Source data —
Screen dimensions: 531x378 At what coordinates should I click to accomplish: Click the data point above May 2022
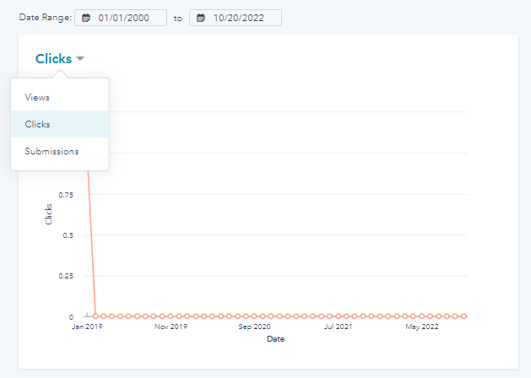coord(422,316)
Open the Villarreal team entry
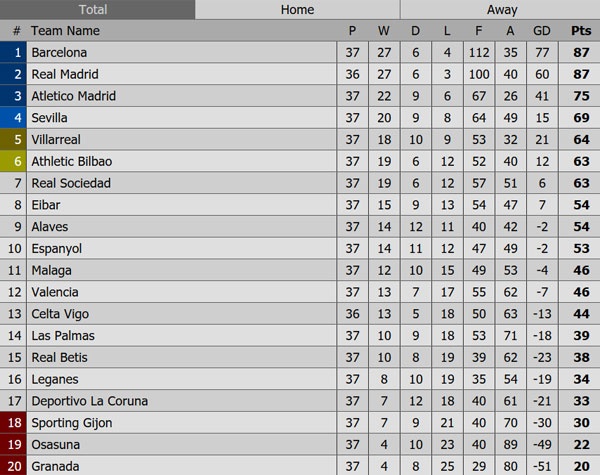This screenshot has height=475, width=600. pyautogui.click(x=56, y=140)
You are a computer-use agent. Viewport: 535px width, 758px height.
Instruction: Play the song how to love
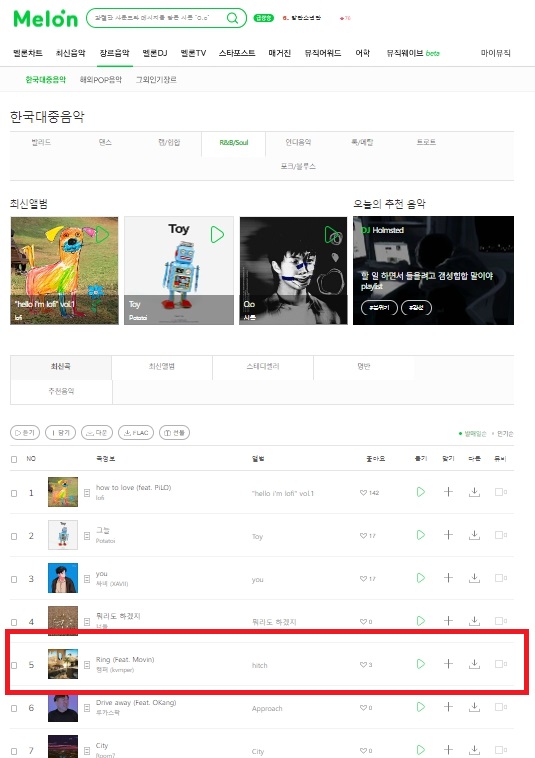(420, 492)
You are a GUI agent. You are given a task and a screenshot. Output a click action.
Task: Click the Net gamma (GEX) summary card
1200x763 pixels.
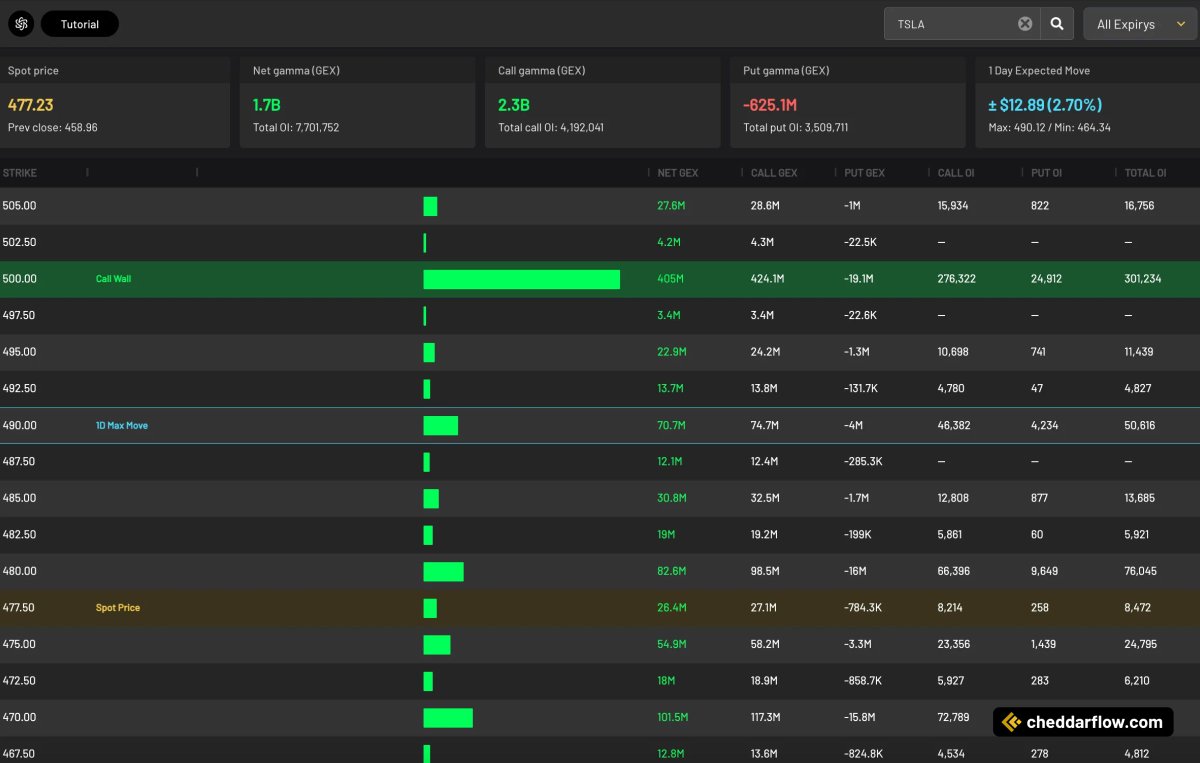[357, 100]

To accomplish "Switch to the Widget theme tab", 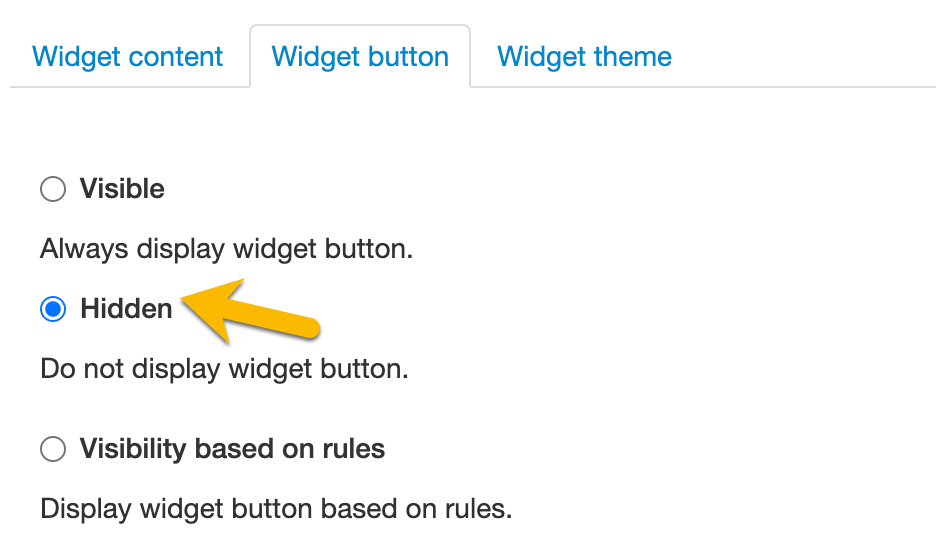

---

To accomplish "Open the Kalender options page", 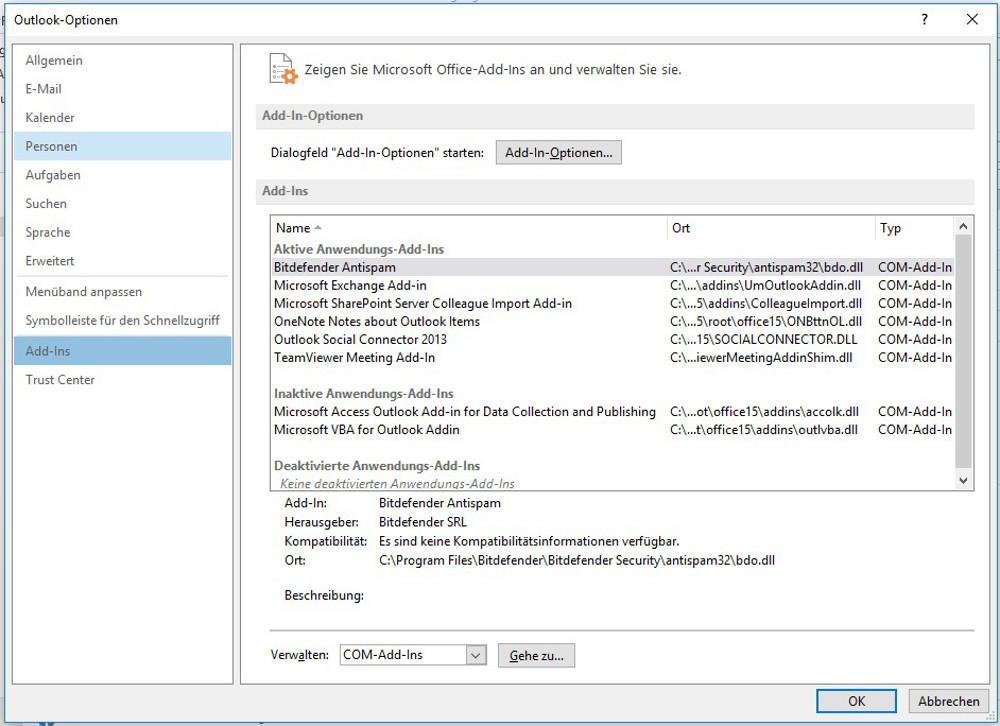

What is expected — In the records above, find each line that mentions the word "agent", and copy it.

The answer —
You are a computer-use agent. Viewport: 535px width, 758px height.
You are a GUI agent. You are given a task and a screenshot. Output a click action.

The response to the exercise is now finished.